▸ **EXCERPTED DATA**:
——

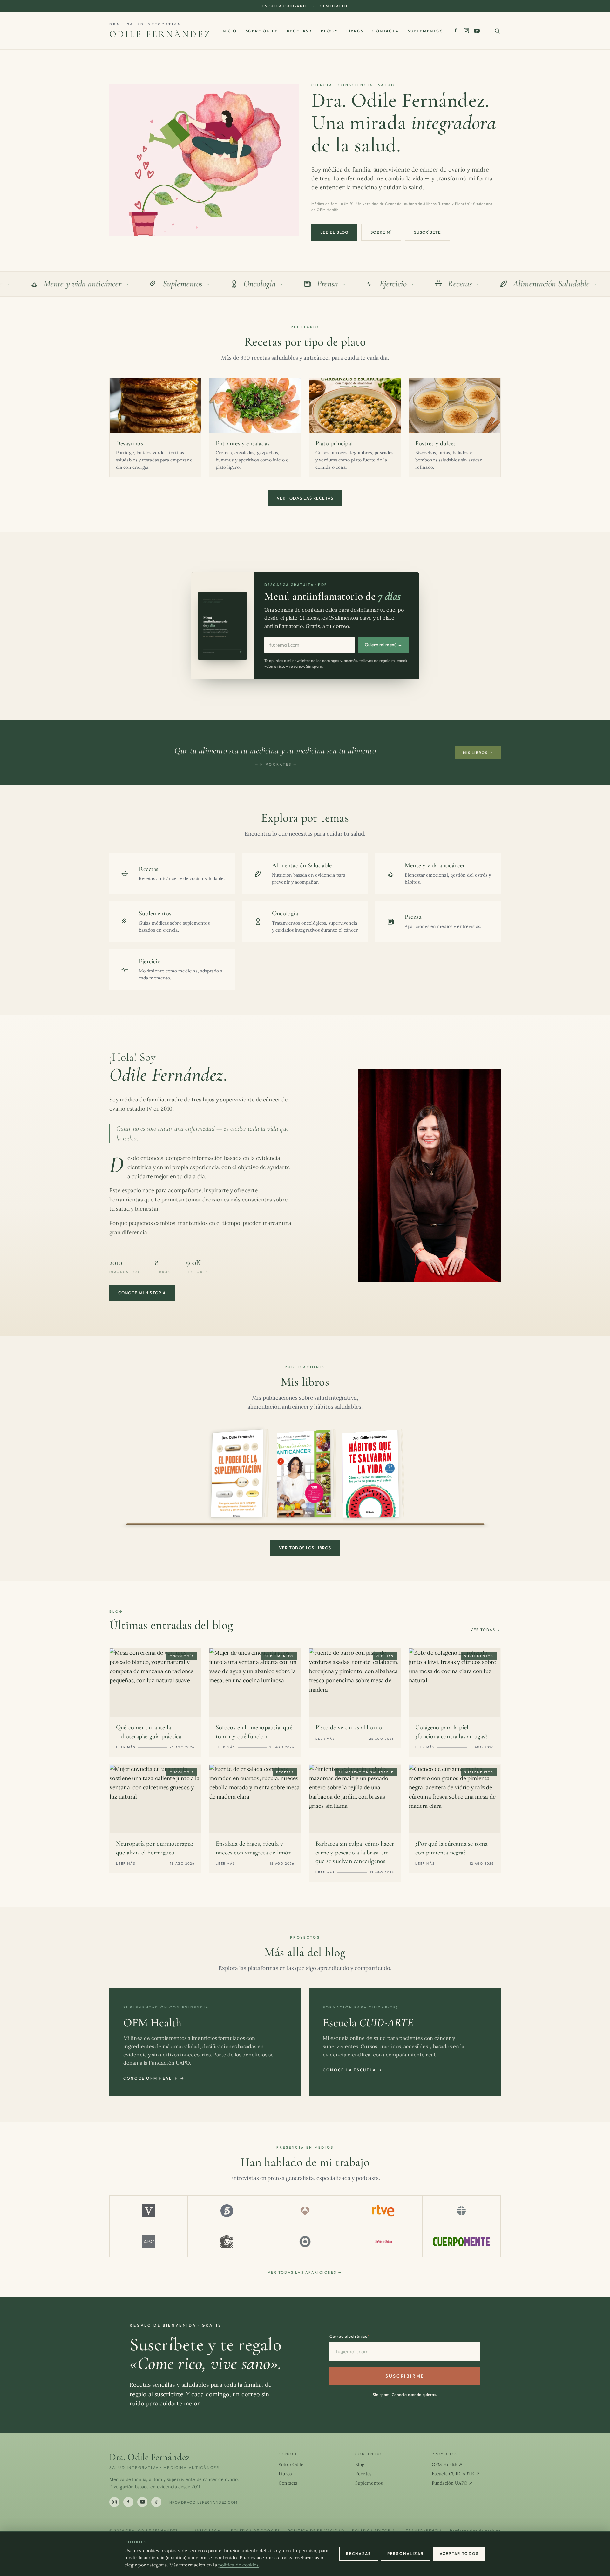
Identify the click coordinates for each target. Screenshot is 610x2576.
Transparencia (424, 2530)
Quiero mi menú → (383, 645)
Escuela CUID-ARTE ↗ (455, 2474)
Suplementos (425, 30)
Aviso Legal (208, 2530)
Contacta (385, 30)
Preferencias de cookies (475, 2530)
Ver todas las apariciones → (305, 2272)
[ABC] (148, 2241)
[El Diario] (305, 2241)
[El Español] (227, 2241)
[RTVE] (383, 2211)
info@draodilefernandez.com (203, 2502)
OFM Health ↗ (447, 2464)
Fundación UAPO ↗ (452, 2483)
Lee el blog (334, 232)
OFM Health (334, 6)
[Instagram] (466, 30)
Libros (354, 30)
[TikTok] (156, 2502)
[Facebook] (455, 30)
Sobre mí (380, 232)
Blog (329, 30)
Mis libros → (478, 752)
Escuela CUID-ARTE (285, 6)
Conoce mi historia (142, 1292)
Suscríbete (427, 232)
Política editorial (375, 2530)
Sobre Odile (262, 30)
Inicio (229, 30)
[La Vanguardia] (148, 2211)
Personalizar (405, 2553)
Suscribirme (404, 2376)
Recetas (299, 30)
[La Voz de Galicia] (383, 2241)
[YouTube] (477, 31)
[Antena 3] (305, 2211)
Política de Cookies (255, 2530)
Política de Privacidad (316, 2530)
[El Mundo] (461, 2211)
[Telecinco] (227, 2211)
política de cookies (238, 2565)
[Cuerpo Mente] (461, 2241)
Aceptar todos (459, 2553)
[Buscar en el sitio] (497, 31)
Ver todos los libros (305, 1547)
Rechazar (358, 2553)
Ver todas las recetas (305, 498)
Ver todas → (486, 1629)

——

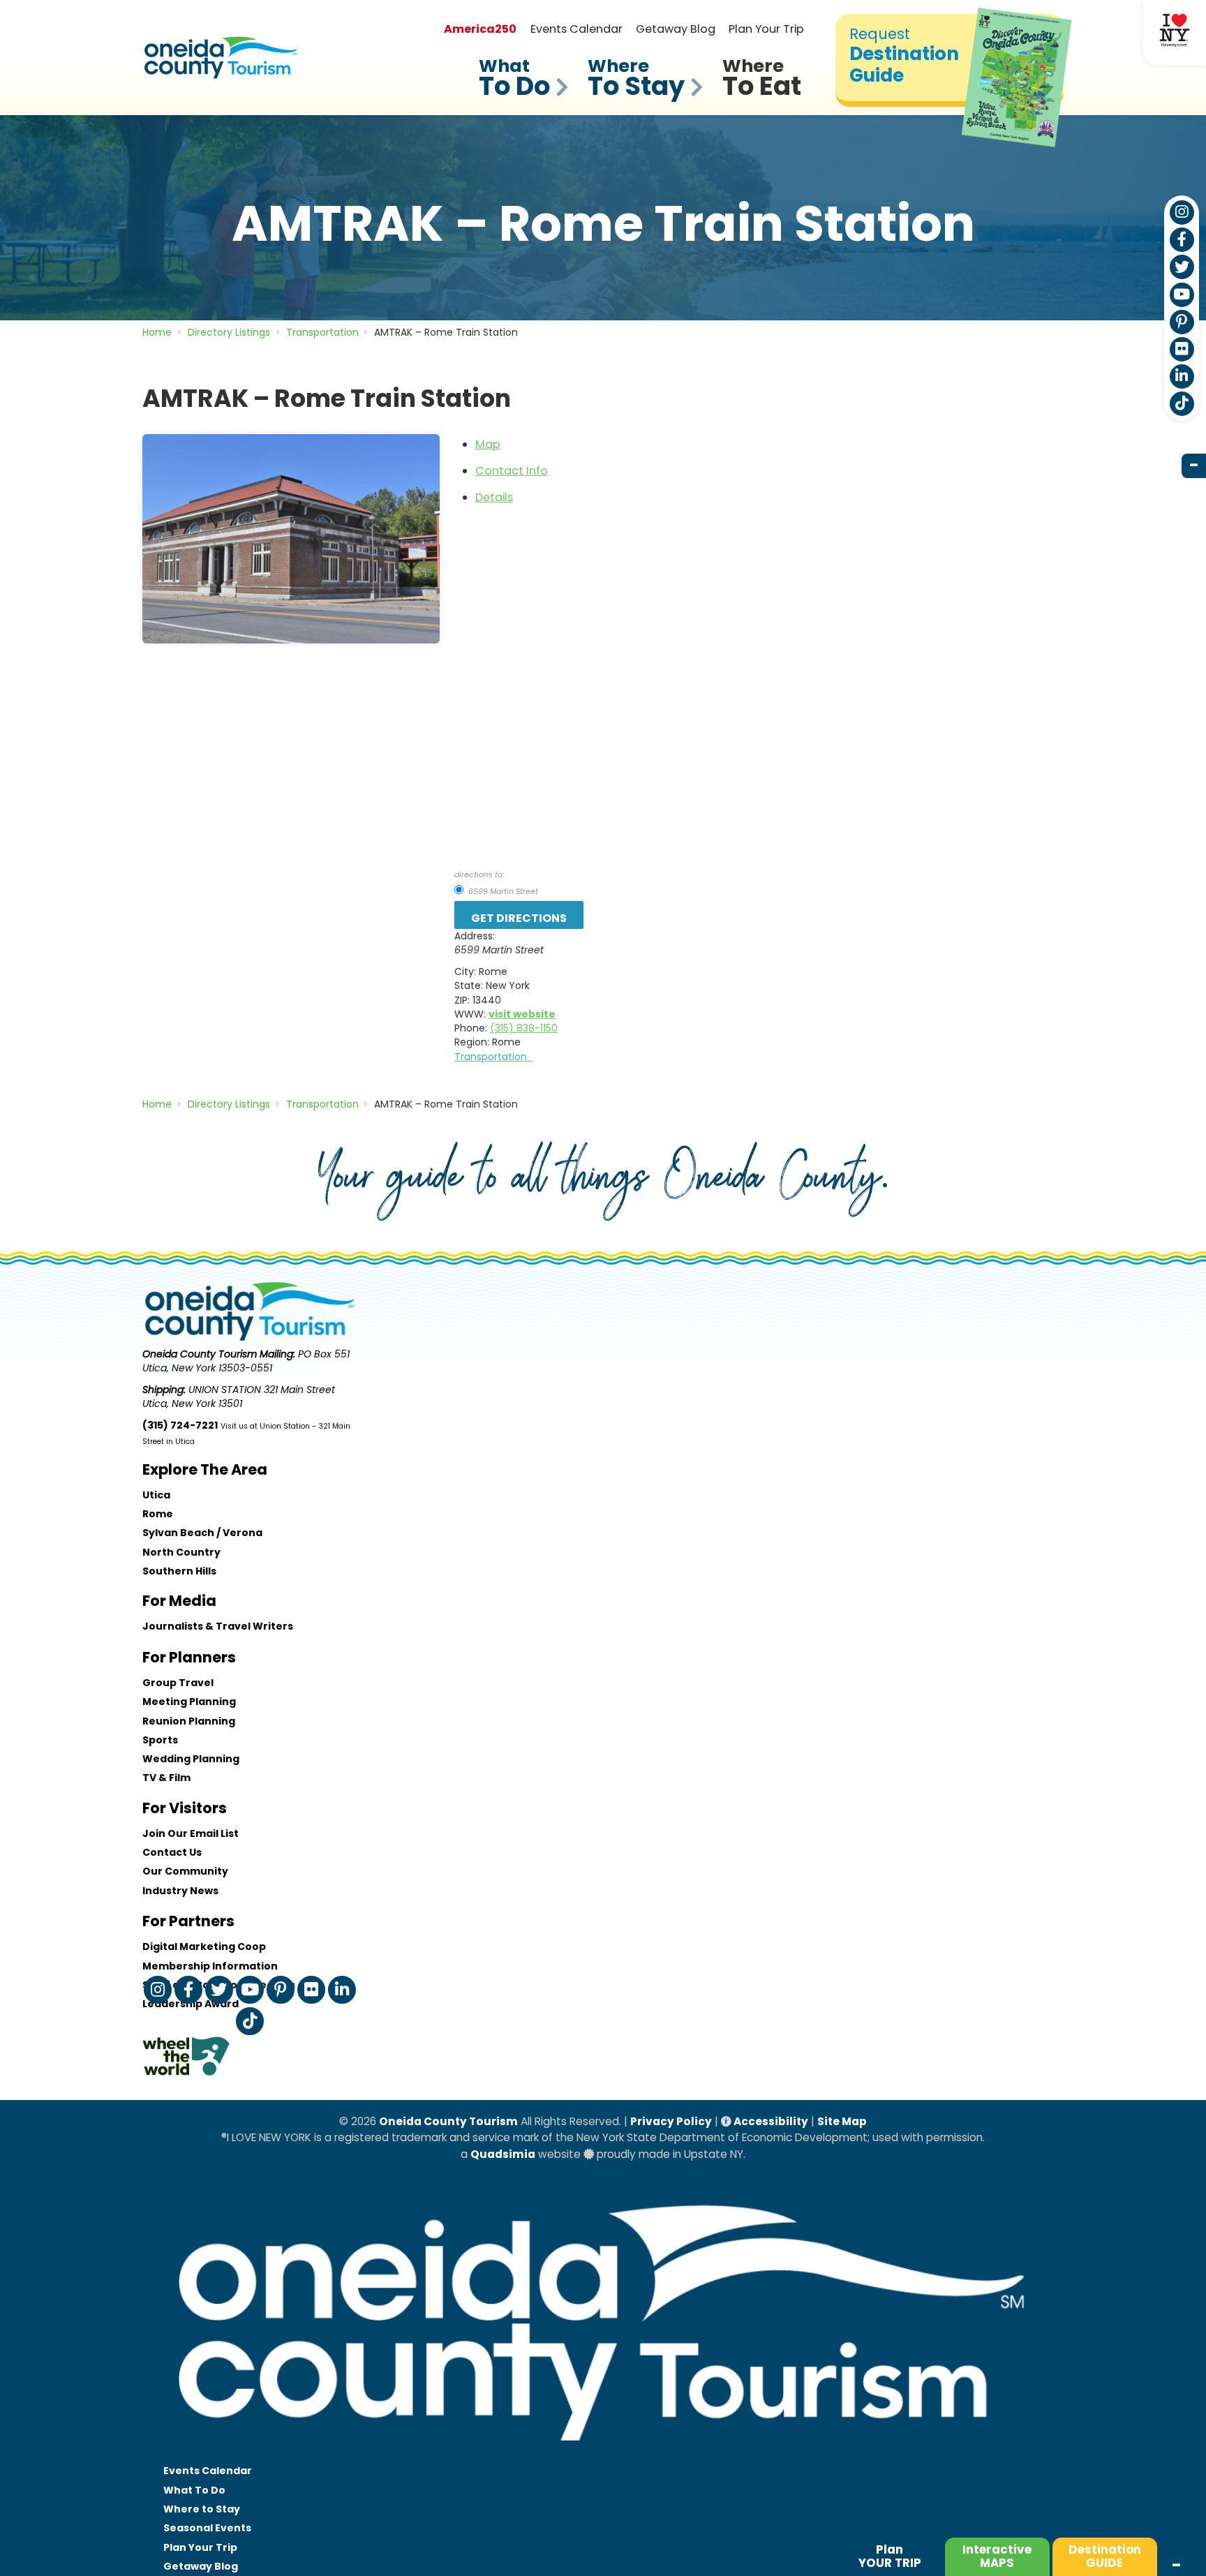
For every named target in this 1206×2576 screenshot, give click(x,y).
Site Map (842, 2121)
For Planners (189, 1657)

——

▸ **ASSIGNMENT**: Starting at the line above that contains "Identify the click", repeat each line exactly up to and including the line that contains "Fundación UAPO ↗ (452, 2483)", and stop there.

▸ **WRITTEN SOLUTION**:
Identify the click coordinates for each target. Screenshot is 610x2576.
Transparencia (424, 2530)
Quiero mi menú → (383, 645)
Escuela CUID-ARTE ↗ (455, 2474)
Suplementos (425, 30)
Aviso Legal (208, 2530)
Contacta (385, 30)
Preferencias de cookies (475, 2530)
Ver todas las apariciones → (305, 2272)
[ABC] (148, 2241)
[El Diario] (305, 2241)
[El Español] (227, 2241)
[RTVE] (383, 2211)
info@draodilefernandez.com (203, 2502)
OFM Health ↗ (447, 2464)
Fundación UAPO ↗ (452, 2483)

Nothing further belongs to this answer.